Required action:
Copy out the passage of the Eneka Idiart-Barsoum profile below, between "Dr Eneka Idiart-Barsoum" and "University of Paris.", inclusive, putting "Biarritz" in place of "Bayonne".

Reading text:
---------------
Dr Eneka Idiart-Barsoum
Industry
Eneka Idiart-Barsoum is a specialist in optronics and, more specifically, lasers. So, when she tells me that she got there because of her passion for music I'm taken aback. She laughs. “When I passed my science baccalaureate at the age of 17 I really wanted to be a sound engineer,” she explains “and so I sat the competitive exam to get into the École Louis Lumière [editor's note: at the time the only cinema, photography and sound school in France] even though you were supposed to have at least two years of further education before sitting this exam.” There were 25 places for 1,000 candidates. She failed.
But, as she'd come to Paris from her hometown, Bayonne, in the south-west, she thought she would stay and study maths, physics, chemistry and computer science at the Jussieu branch of the University of Paris.
“The Erasmus programme had just started and so I was able to spend the 1990/91 academic year at the University of St Andrews in Scotland,” she recounts. “I adored the Anglo-saxon system: it's far less school-like than French universities. I loved the tutorial system and how easy the lecturers were to approach compared to our professors in Paris. It was in St Andrews that I learned to work on my own...and to do Scottish dancing!” she says delightedly.
Back in Paris she signed up to continue her studies in acoustics and optics. On a waiting list for the acoustics class, she opted to take up the place she'd been offered for a “laser and matter” class. “We were six girls and 34 boys in that class,” she remembers “and we studied non-linear optics, the physics of lasers, and the interaction between lasers and matter. But what I prefered was opto-electronics. I graduated 10th of the class which allowed me to get a grant to do a doctoral thesis on laser diode arrays.”
She obtained her doctorate in May 1996, just eight months after getting married. “So I took a few months off and then got a job with Corning in Avon [near Fontainebleau] where they had their biggest laboratory outside the United States and were concentrating on developing photonics* for the telecommunications industry.” But in 2001 the telecoms bubble burst and Corning had to let go 150 of its 230 staff in Avon, including Eneka.
“The biggest sector that used photonics outside the telecoms industry was defence and Corning really helped us to set up meetings with potential employers. That's how I ended up as head of the COMETE laser weapon system programme at CILAS.” The company is now co-owned 63% by the ArianeGroup [Airbus and Safran] and 37% by Areva.
“COMETE was a research project to develop a countermeasure that would render opaque the camera lenses carried by helicopters. There were five elements to this project: we had to detect the helicopter using thermal imagery; we had to determine it using optics; point at it with a laser; follow it and then strike. We validated all these elements and then the project was stopped in 2009.”
---------------
Data listing:
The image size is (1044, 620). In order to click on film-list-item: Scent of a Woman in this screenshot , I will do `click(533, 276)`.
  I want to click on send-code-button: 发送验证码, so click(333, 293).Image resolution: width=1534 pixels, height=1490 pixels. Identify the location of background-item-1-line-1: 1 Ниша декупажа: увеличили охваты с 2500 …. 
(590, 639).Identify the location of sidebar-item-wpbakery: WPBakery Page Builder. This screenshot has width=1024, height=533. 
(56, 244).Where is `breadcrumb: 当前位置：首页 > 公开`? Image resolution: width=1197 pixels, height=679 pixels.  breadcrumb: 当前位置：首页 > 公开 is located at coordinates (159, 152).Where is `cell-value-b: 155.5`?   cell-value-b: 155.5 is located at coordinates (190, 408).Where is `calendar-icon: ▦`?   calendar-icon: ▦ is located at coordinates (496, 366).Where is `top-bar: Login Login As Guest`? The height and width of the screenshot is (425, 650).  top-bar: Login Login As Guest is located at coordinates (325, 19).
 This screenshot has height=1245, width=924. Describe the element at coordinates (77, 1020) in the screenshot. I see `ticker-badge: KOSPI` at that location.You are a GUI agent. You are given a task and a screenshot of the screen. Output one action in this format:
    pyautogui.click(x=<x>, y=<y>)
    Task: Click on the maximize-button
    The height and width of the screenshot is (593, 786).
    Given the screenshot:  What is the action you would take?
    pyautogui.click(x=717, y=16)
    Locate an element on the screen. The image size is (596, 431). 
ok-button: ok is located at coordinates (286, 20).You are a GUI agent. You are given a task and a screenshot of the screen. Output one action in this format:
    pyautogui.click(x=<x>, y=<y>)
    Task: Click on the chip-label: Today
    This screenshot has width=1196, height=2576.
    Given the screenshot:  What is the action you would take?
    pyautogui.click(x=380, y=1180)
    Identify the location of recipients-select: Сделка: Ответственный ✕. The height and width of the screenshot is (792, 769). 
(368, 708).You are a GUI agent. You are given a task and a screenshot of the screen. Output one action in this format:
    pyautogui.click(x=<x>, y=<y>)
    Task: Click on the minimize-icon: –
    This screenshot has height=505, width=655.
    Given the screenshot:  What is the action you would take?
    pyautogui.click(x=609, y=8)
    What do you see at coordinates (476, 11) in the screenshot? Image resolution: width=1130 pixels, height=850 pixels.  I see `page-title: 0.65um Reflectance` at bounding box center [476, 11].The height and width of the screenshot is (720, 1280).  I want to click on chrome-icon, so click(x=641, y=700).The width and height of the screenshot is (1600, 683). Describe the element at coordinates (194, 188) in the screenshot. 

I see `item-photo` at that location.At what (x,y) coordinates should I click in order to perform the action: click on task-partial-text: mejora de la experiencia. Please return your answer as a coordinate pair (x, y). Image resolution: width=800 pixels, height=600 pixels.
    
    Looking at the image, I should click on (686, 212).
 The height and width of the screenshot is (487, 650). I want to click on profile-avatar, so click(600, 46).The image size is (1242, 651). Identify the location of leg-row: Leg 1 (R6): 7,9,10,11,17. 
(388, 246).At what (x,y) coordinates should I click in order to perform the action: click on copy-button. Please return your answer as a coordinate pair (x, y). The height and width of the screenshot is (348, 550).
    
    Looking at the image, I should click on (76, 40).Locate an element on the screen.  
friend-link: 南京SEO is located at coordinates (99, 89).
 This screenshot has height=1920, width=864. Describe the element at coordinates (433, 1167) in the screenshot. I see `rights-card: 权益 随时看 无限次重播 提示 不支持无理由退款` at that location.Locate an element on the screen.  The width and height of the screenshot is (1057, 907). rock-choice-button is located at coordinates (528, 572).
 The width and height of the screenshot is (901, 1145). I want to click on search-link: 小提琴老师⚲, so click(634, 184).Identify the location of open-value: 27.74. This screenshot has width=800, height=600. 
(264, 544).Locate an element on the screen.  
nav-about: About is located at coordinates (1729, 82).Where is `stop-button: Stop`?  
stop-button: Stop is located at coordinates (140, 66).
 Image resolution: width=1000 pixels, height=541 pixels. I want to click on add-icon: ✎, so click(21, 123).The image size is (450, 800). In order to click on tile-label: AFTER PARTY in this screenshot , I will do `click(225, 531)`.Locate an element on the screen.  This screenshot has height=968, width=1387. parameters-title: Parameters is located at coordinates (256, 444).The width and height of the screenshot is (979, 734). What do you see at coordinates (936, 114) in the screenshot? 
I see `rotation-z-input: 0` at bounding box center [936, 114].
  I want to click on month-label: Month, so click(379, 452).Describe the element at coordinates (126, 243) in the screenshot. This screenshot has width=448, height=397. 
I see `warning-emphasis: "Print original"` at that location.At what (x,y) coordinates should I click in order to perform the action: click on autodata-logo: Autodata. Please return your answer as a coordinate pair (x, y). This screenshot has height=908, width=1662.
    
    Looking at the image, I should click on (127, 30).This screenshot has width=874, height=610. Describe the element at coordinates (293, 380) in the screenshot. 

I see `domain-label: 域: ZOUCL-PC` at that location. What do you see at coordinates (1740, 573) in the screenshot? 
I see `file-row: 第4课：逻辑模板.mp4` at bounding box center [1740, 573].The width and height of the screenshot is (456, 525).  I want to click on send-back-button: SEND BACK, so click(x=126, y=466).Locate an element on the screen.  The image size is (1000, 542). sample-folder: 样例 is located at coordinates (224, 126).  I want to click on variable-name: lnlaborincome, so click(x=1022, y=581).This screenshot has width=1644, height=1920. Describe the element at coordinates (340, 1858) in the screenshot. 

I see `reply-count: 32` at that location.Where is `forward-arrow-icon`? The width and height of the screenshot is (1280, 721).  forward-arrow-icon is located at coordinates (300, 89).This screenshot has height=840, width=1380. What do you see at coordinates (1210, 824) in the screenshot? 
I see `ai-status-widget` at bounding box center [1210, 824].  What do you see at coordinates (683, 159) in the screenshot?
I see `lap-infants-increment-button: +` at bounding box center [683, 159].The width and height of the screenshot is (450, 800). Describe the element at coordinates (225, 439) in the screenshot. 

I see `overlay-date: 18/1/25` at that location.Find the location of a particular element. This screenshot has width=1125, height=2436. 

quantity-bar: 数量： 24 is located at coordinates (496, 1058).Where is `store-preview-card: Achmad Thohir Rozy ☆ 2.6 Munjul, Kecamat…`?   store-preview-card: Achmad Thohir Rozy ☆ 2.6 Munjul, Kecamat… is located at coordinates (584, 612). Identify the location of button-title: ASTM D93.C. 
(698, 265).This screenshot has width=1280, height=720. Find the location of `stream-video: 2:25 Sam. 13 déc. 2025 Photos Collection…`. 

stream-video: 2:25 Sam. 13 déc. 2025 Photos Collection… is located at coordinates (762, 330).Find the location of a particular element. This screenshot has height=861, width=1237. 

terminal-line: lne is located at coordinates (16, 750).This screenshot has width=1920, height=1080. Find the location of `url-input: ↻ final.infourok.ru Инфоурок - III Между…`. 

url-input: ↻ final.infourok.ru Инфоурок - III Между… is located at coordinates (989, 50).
---------------
Solution to this exercise:
Dr Eneka Idiart-Barsoum
Industry
Eneka Idiart-Barsoum is a specialist in optronics and, more specifically, lasers. So, when she tells me that she got there because of her passion for music I'm taken aback. She laughs. “When I passed my science baccalaureate at the age of 17 I really wanted to be a sound engineer,” she explains “and so I sat the competitive exam to get into the École Louis Lumière [editor's note: at the time the only cinema, photography and sound school in France] even though you were supposed to have at least two years of further education before sitting this exam.” There were 25 places for 1,000 candidates. She failed.
But, as she'd come to Paris from her hometown, Biarritz, in the south-west, she thought she would stay and study maths, physics, chemistry and computer science at the Jussieu branch of the University of Paris.